Hi,
After a few days working in "do what the tutorials say" mode, I now want to
understand TeX from a programmer's mindset. I have not been able just by
practise to work out what the syntactic rules of TeX are, and I am hoping
that there is a sensible guide to this somewhere. However, searches for
things like "tex syntax" draw a blank. Some of the things I want to
understand, for example, are: (1) what is the distinction between square
brackets and curly brackets after a command? (2) Why are there sometimes
lists of square-bracketed lists after a command, each with lists of seeming
arguments inside them? (2) What exactly are the "variables" in a TeX file?
(I've seen variable-like things sometimes referred to just plainly,
sometimes with preceding backslashes as if they were commands/macros). (4)

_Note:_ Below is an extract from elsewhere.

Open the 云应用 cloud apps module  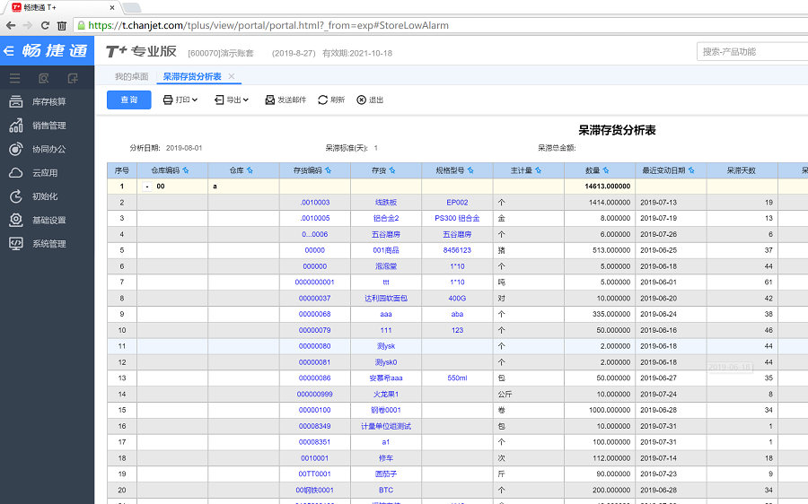click(x=44, y=173)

Why can't I end a square-bracketed section with a final square-bracket on a
line of its own, as I may do in other programming languages? (5) How are
things like \subsection, \subsubsection, \subsubsubsection, ...

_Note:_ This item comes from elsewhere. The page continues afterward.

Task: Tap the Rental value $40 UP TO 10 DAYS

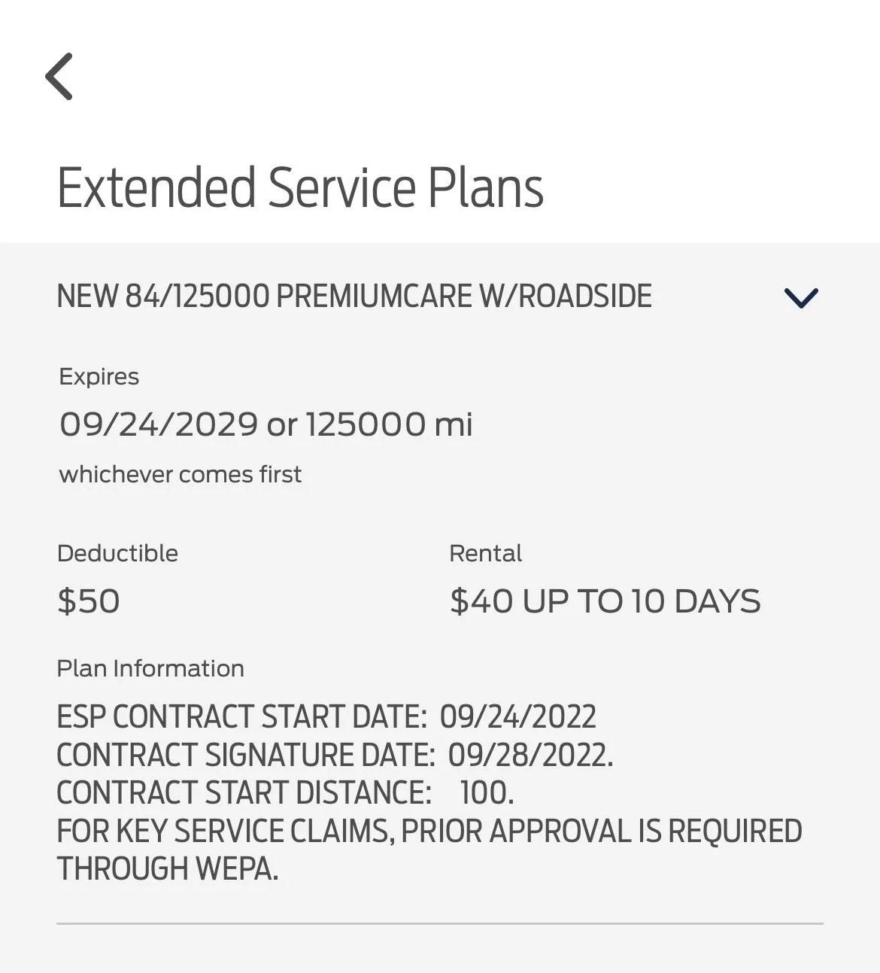Action: click(x=605, y=601)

implemented? I am used to languages in which there is only a finite set of
commands; why is the logic here not more like \section[level=1],
\section[level=2], ... ? (6) Perhaps I'm misunderstanding things and all
this isn't actually the fundamental syntax of TeX but just adhoc syntax
defined by various macros doing different things -- is this the case; to
what degree can macros define syntax?
Obviously I don't expect answers to all these here, but can someone point me
to somewhere on the 'net that could answer them? The only other
possibilities I can see are buying an expensive copy of the TeXbook, etc.